Medeniyet Tasavvuru Okulu Öncü Kuşak seferleri kapsamında Anadolu’yu karış karış dolaşan gençlerle bir araya gelen, onlarla sohbet eden Yusuf Kaplan şunları kaydetti “Medeniyetler, ruhlarını hayata geçiren omurgaları güçlü olduğu zaman insanlığa umut vadedebilir ve ufuk sunabilirler. Bir medeniyetin omurgası, mensuplarına kazandırdığı ruhun yaşayan ve yaşatan canlı meyvesidir. Ruhsuz beden ölüdür, cansızdır. Bu ruhu daha bir kökleştirmek ve tatmak üzere Anadolu seferlerine çıkmaya başladık” açıklamasında bulundu.
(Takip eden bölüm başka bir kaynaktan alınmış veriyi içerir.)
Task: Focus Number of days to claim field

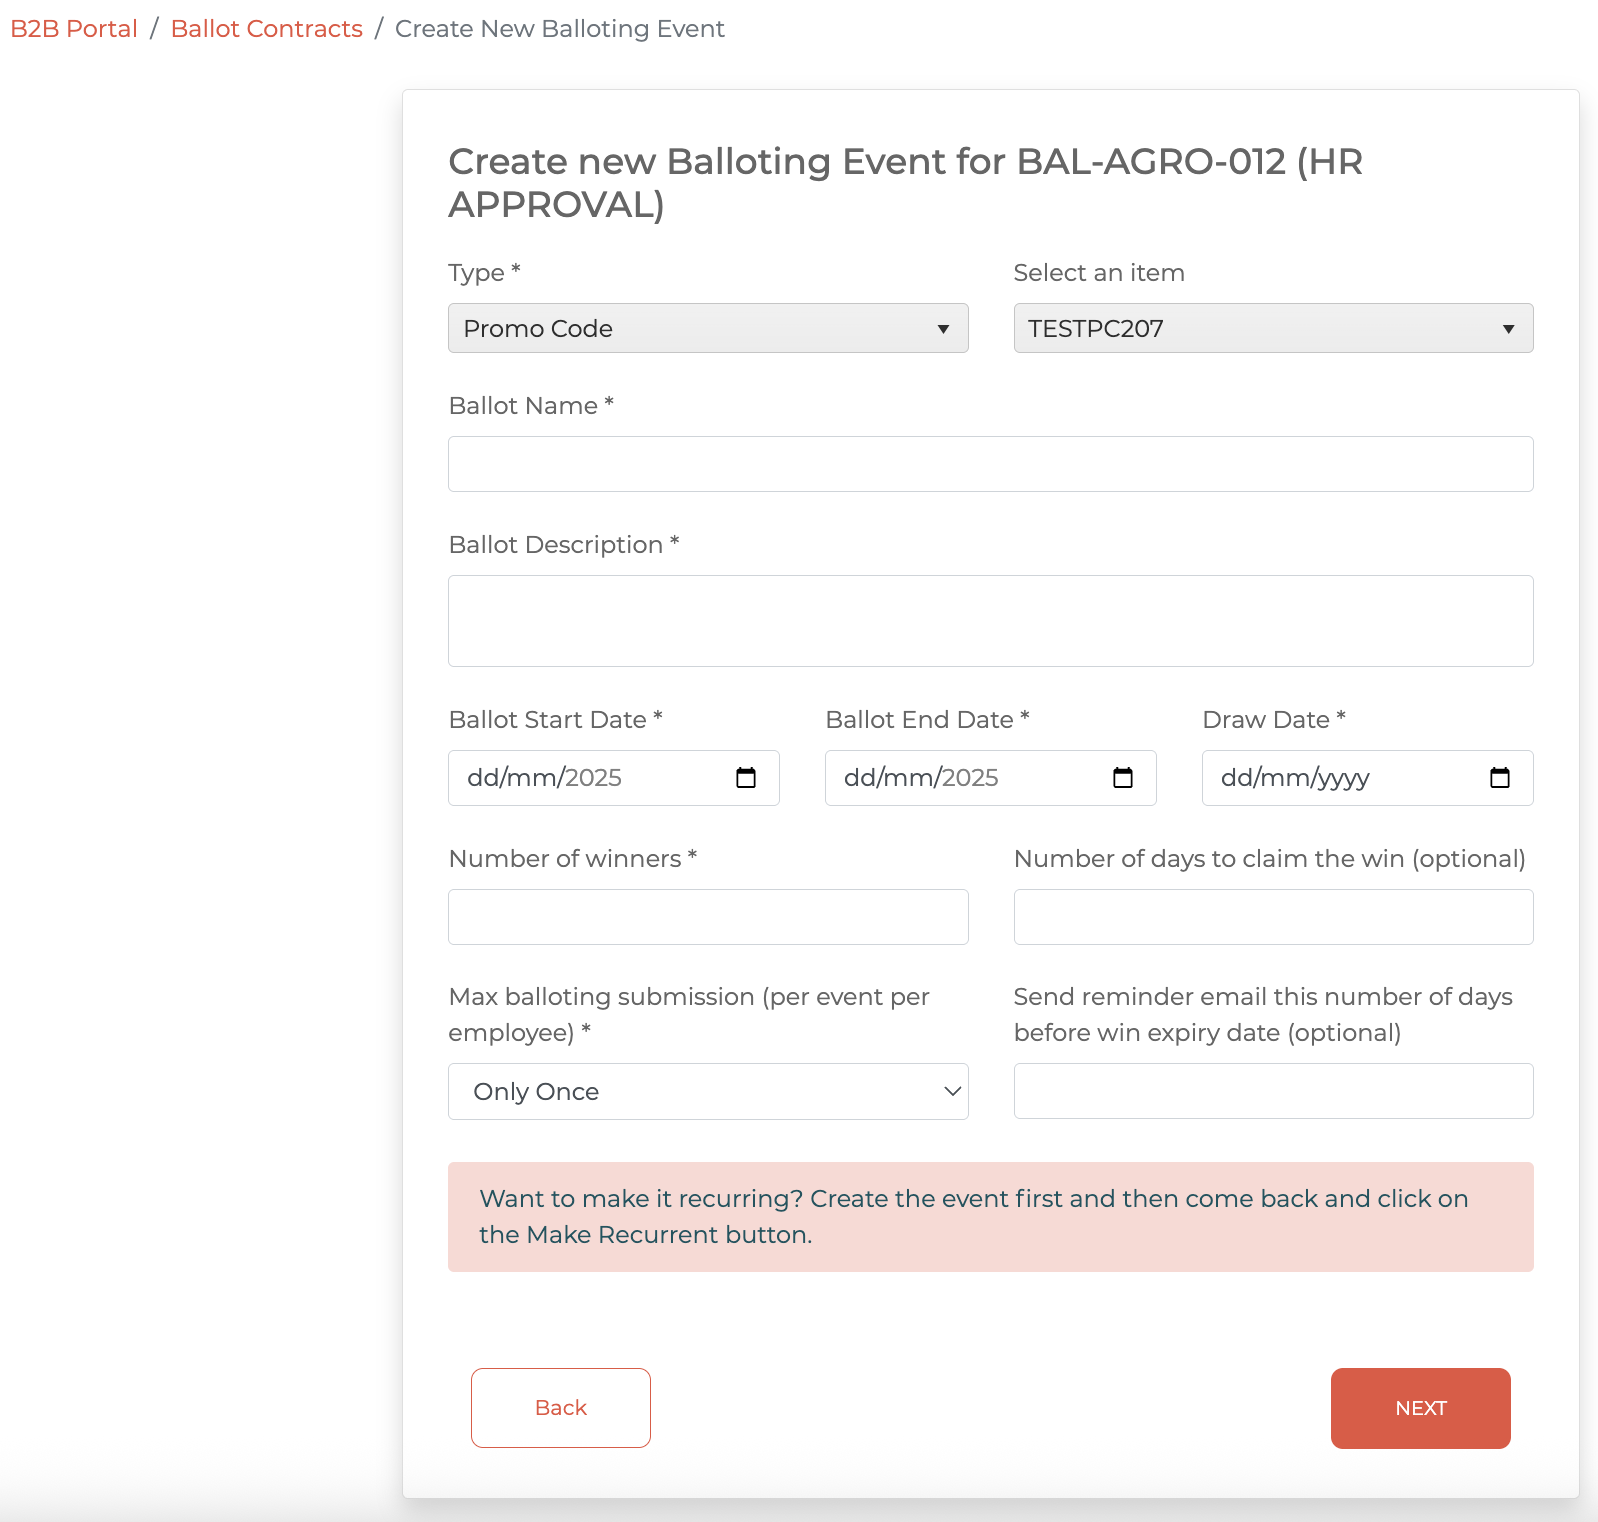Action: 1272,917
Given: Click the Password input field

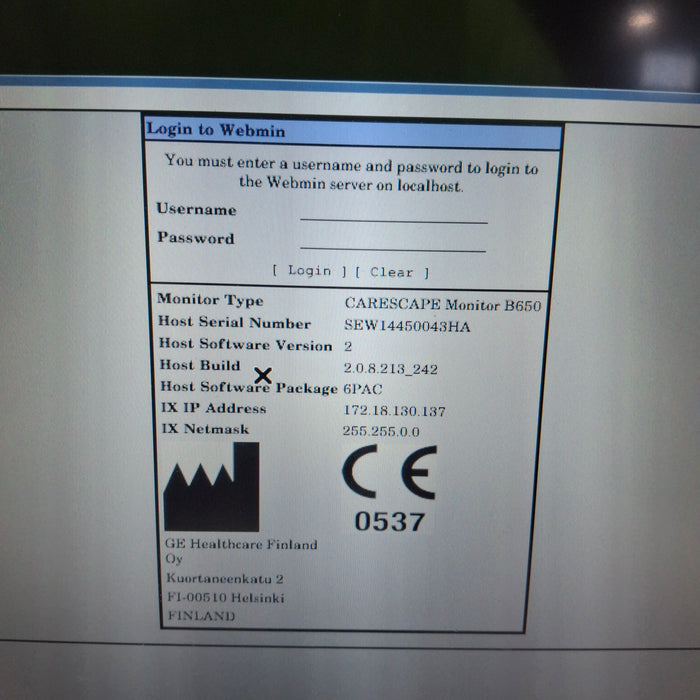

"HER ŞEHİRDE BİR DARENDE İNŞA EDİLMELİ"

Darende’de mola veren Yusuf Kaplan sözlerine şu şekilde devam etti:

“Darende, açıkçası dünyadan tecrit edilmiş bir yer. Asıl dünya burası aslında. Asıl yaşanması gereken, nefes alınması gereken, havayla, suyla, tabiatla, ilahi olanla irtibatını en iyi şekilde kuracağı huzuru bulabileceği kendine gelebileceği yer burası. Somuncu Baba ve Hulusi Efendi Hazretleri Türkiye’nin manevi köşe taşlarından bir tanesidir.

Her şehirde bir Darende inşa edilmeli. Bunun üzerine düşünmemiz gerekiyor. Tasavvufi bir merkez olduğu için dünyanın farklı ülkelerinde benzeşimlerini görüyoruz. Balkanlara gittiğinizde Osmanlı’nın mirasını orada görebilirsiniz. Darende ve Bosna Hersek her bakımdan kardeştir, ikiz şehirdir. Darende küçüktür ama dünyası daha büyüktür” dedi.